I’m just old enough to remember the days when everyone in the company had an office. I mean a room with a door that could fully close. While very few office doors were closed much of the time (there was a lot of debate about open-door policies and the like), you could close the door when you needed to concentrate. Or have an important phone call. Or — in the case of certain nameless colleagues — take a nap. In fact, in my very first job after college, I had just such an office.

Then the age of the cubicle arrived. In the 1980s, companies such as Intel were admired for their devotion to the cubicle culture — meaning the collaboration that came with the broad adoption of cubicles. At Intel everyone, even the CEO, had a cubicle.

There was conversation. We talked with each another far more than when I had an office. It became useful, productive, even fun. Prairie-dogging became a game.

Then we discovered the dark side. We couldn’t have the challenging conversations with customers, partners or even our bosses without everyone knowing about it. There were no more moments of concentration; there was collaboration, but there was also constant interruption. Recent studies have shown that constant interruption and multi-tasking are far less productive than concentration and single-tasking.

But are we ready to go back to closed-door offices? For most companies, no. Many companies are going even further and eliminating cubicles in favor of open-plan offices — just a collection of desks in a room (think the secretarial pool from any random 1950s movie).

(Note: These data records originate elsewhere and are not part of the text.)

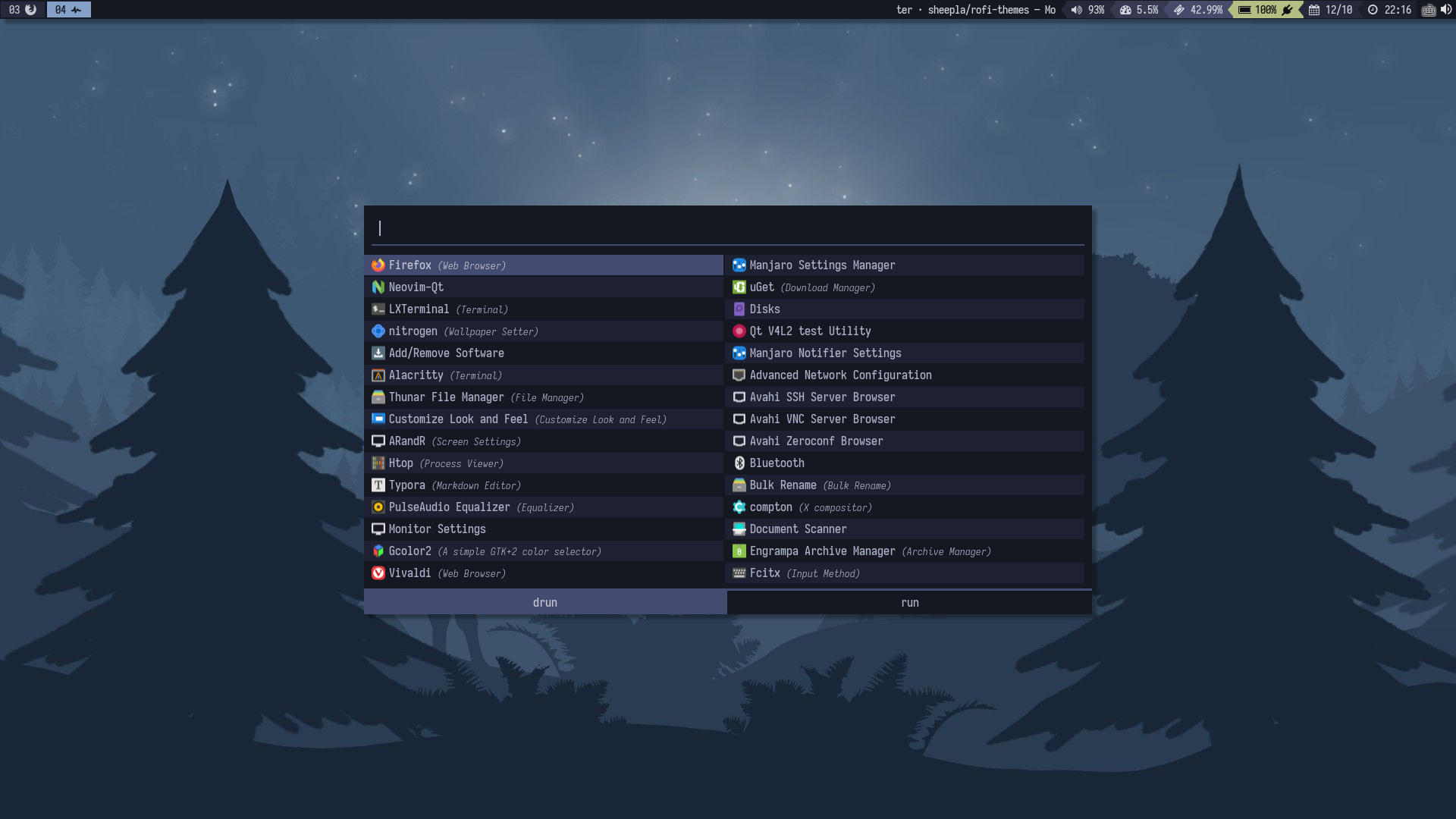Click the Qt V4L2 test Utility icon

[x=739, y=331]
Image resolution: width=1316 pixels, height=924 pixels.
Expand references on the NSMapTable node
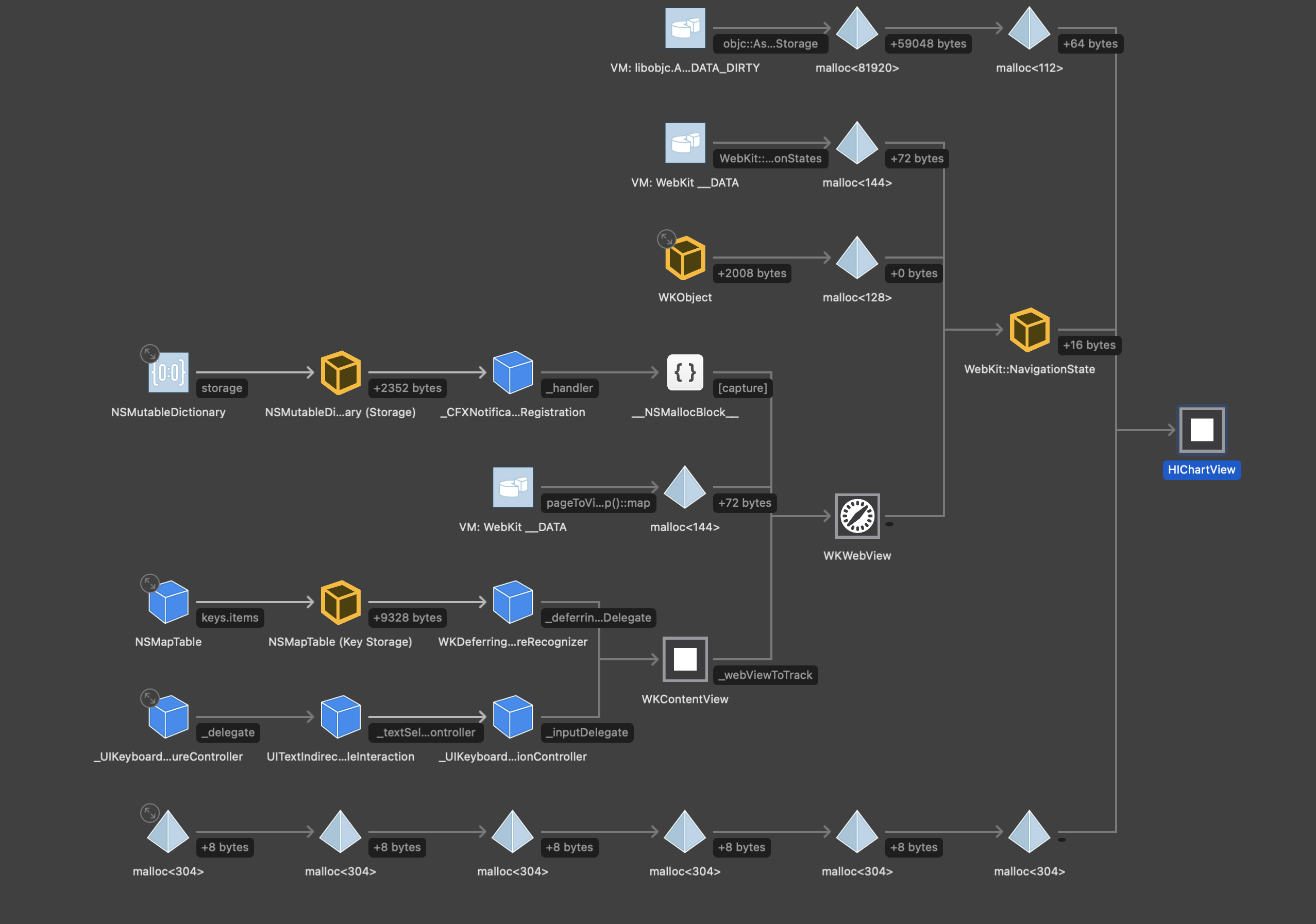(151, 583)
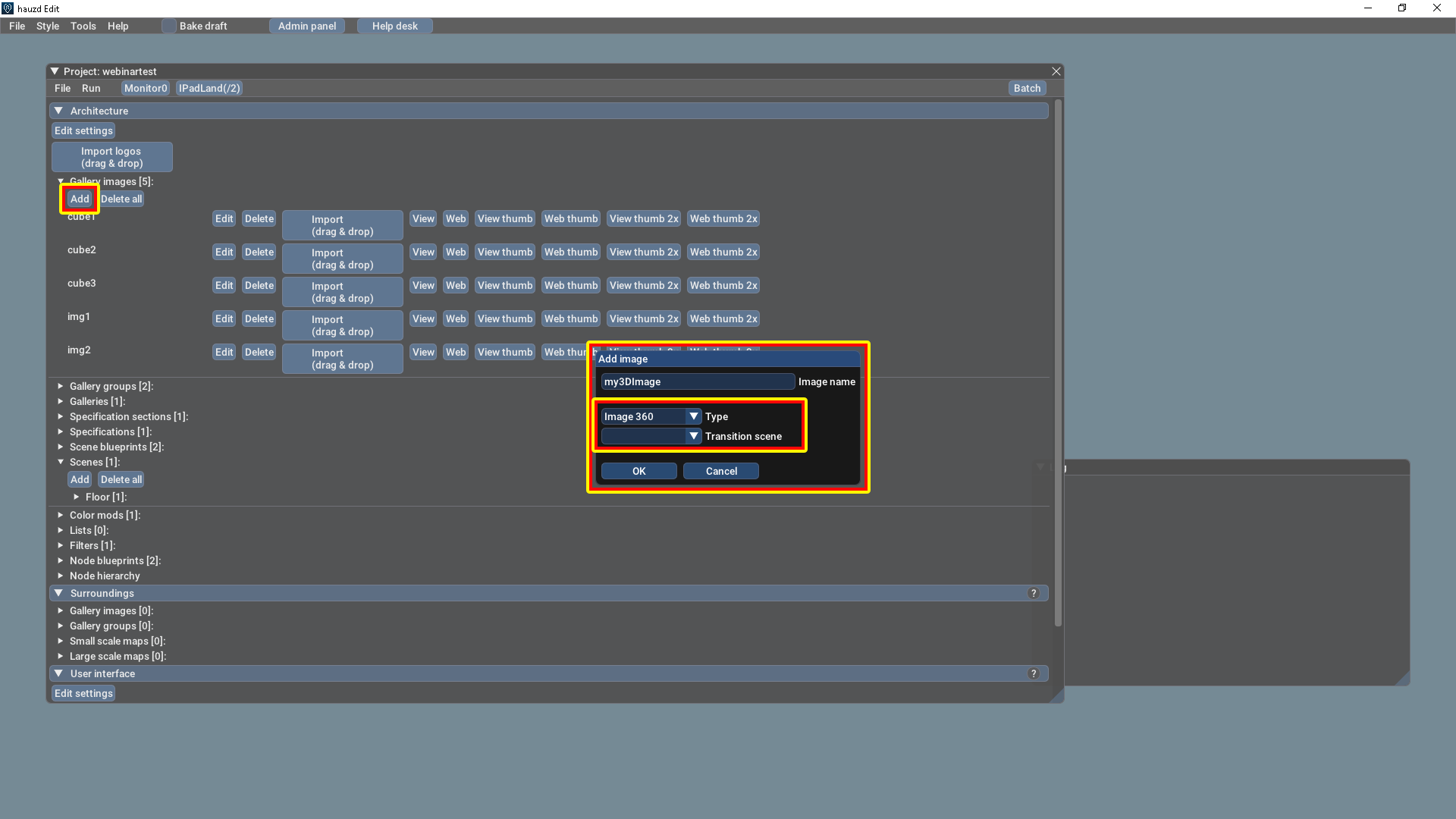Expand the Node blueprints [2] entry
The height and width of the screenshot is (819, 1456).
point(61,560)
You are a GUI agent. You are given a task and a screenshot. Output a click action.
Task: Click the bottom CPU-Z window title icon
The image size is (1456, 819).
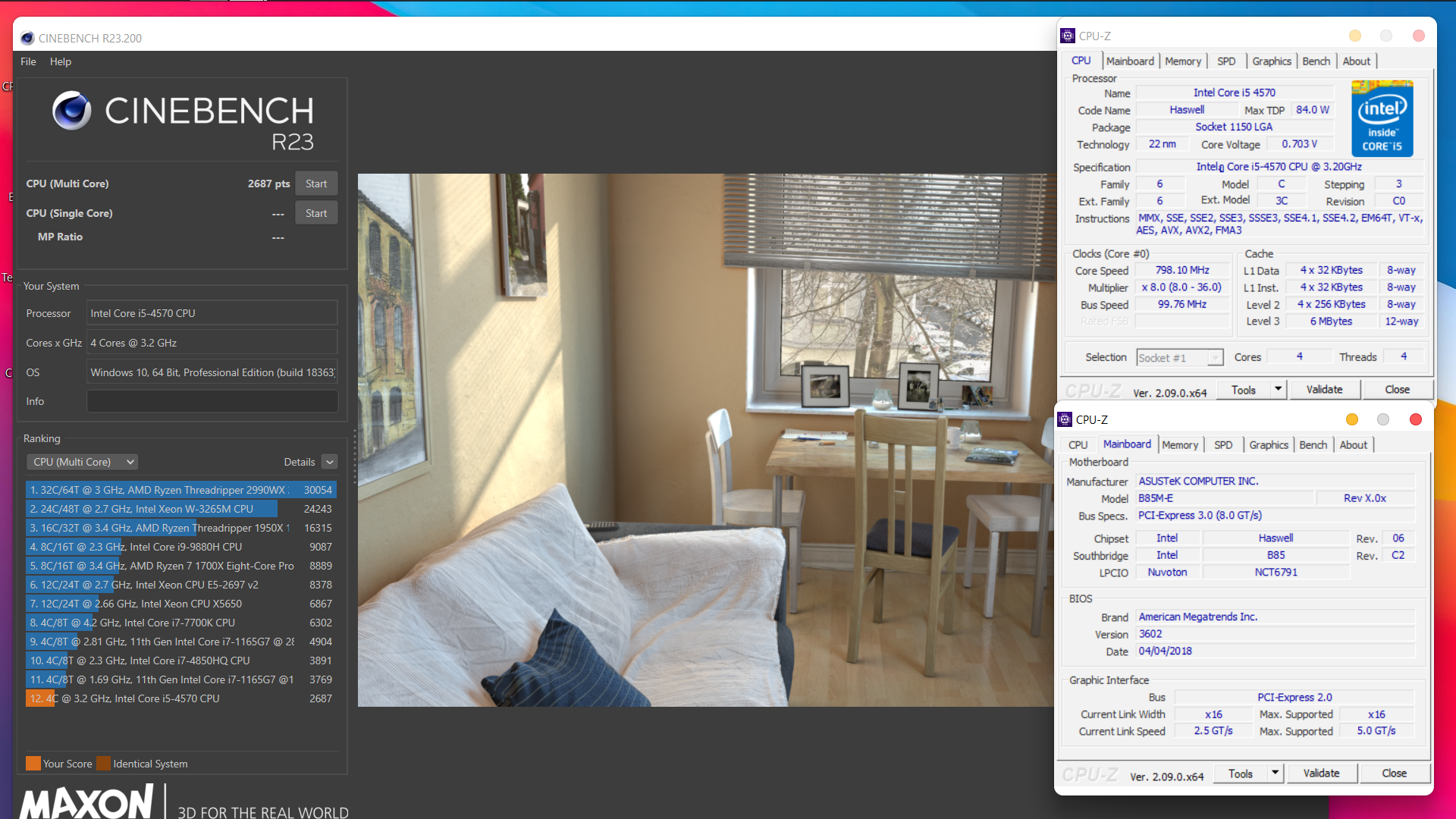[1065, 419]
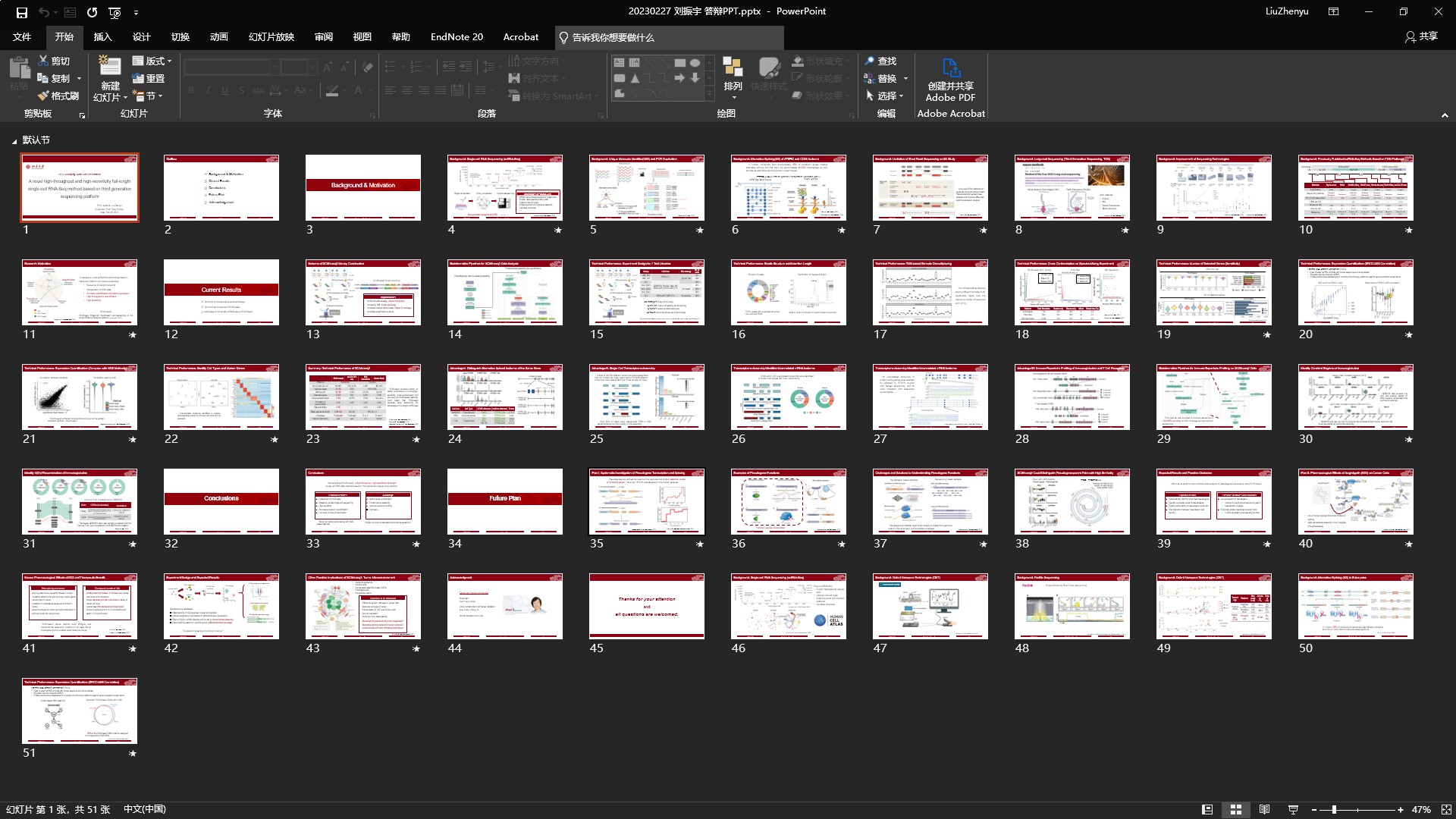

Tele-Smart consultant Josiane Feigon recently published an article about an un-named client who gave inside salespeople closed-door offices. From her article, it’s easy to tell she did not agree with this move. She seems to feel that having salespeople in closed-door offices defeated the collaboration that she thinks is at the core of their job, and, as is common in other companies, they should have kept the salespeople in cubicles or an open-plan office.

I, however, agree with this client wholeheartedly. In fact, I think they might not have gone far enough. Here’s why:

Inside sales — at least the core piece of the job, which is making calls to prospects — is not collaborative at all. The employee’s (inside sales rep’s) focus is entirely outside the company, and that employee needs the ability to focus their attention outside (at the prospect) rather than dealing with the inside distractions of noise interruptions and over-hearing other outbound calls.

My friend and inside-sales expert Anneke Seley, CEO of RealityWorks Group, points out that there is a critical component of the inside sales rep’s job that is collaborative: training and preparation. These parts of the job benefit from working with managers and colleagues, collaborating on strategy and working to improve skills.

So these parts of the job should be done in an environment that promotes collaboration and interactions (intentional and accidental), and this can be done in a group setting such as a conference room or open area.

But the outbound calling should not be done in “public.” The highest productivity from that part of the job is achieved when the environment isolates the inside sales rep.

In our zeal to achieve ever-increasing collaboration, maybe we’ve forgotten why we want collaboration in the first place: to increase productivity and effectiveness.

Looking at collaboration through the lens of where the focus of the work is pointed (internal, external, solo, team, etc.) can suggest a new way to evaluate whether a collaborative work environment is going to help or harm our productivity. And then maybe we can find ways to collaborate when it helps and leave each other alone when it doesn’t.

And yes, I said “collaboration” (or “collaborative”) 16 times in this post. We might just be overdoing it.